I'm chatting with another dude in another state who isn't quite ready to accept the totality of his homosexuality, or the totality of his heterosexuality. Living in limbo, he seems to be content. But during our talks, we touched on the fact that I'm divorced and have children.
So, I explain to him that I had to come to the realization that if I didn't make a choice, I wasn't good to either gender. I offered nothing more than that tinge of doubt to ANYONE, because no matter how good everything else is there always exists that little bit of SOMETHING that questions me. And since I would be living in limbo at the time, I can't blame anyone.

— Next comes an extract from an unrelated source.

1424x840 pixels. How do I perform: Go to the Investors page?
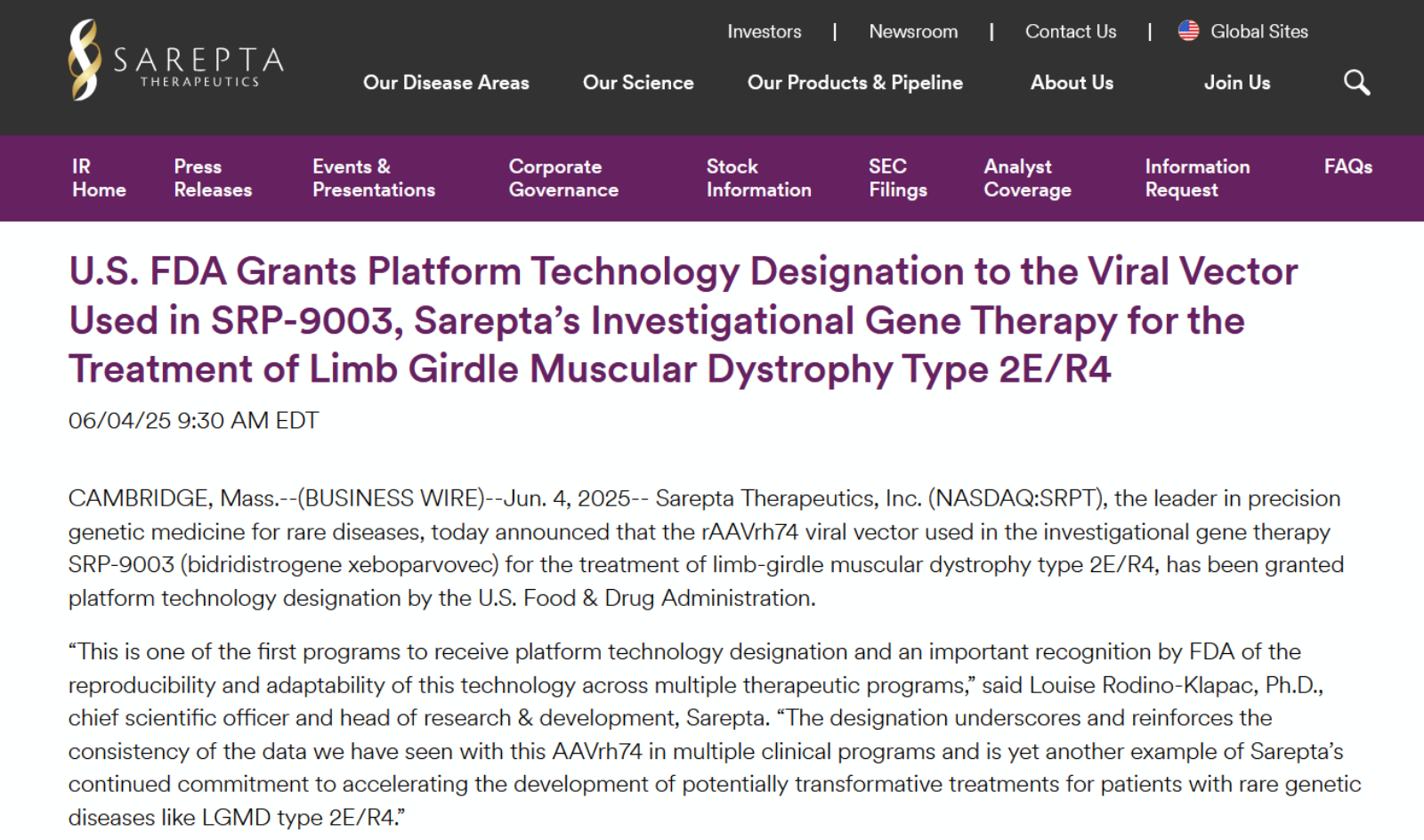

So, just make a damn choice. Certainly there exist people, both male and female, who are equally happy with a partner of either gender ... fine. But many, MANY a gay man is wearing a heterosexual cloak because, oh - I don't know - it makes life easier? You don't do anyone any good living like that. No man ... no woman ... not even yourself. Your relationships always seem to lack something and your partners never really get ALL of you.
So, pick one - and enjoy the comfy new waters that await you on the other side of "who the hell am I."